_Goal_
Transcribe the text lines of the records below word for word, leaving out the pictures.

Start of Given entries

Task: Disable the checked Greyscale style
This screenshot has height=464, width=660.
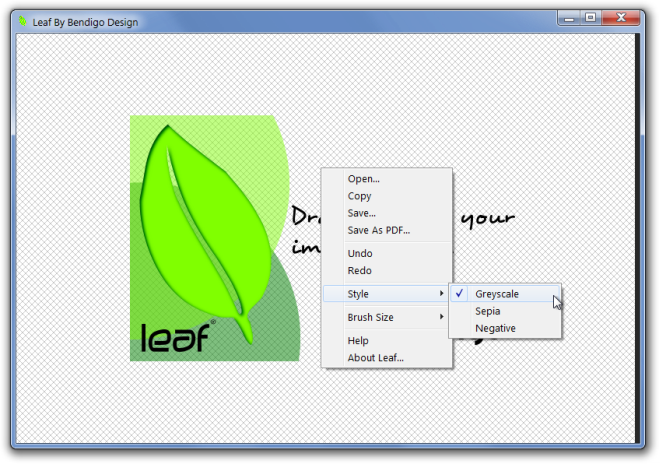Action: (x=497, y=294)
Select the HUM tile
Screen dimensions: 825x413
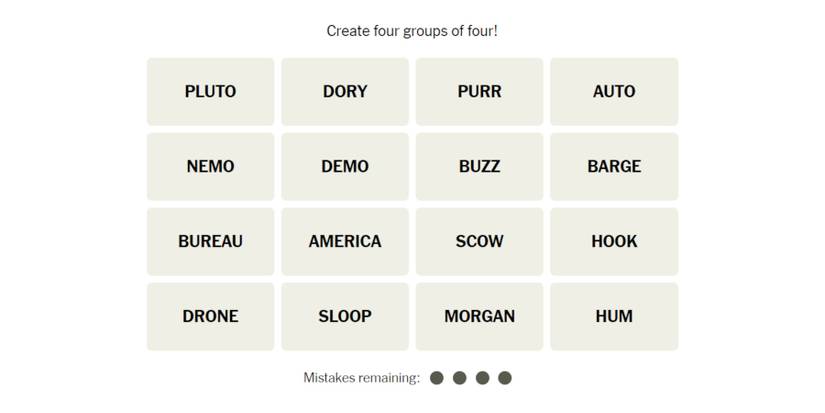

End of Given entries

_Response below_
Task: Disable the checked Greyscale style
This screenshot has height=464, width=660.
Action: (x=497, y=294)
Select the HUM tile
Screen dimensions: 825x413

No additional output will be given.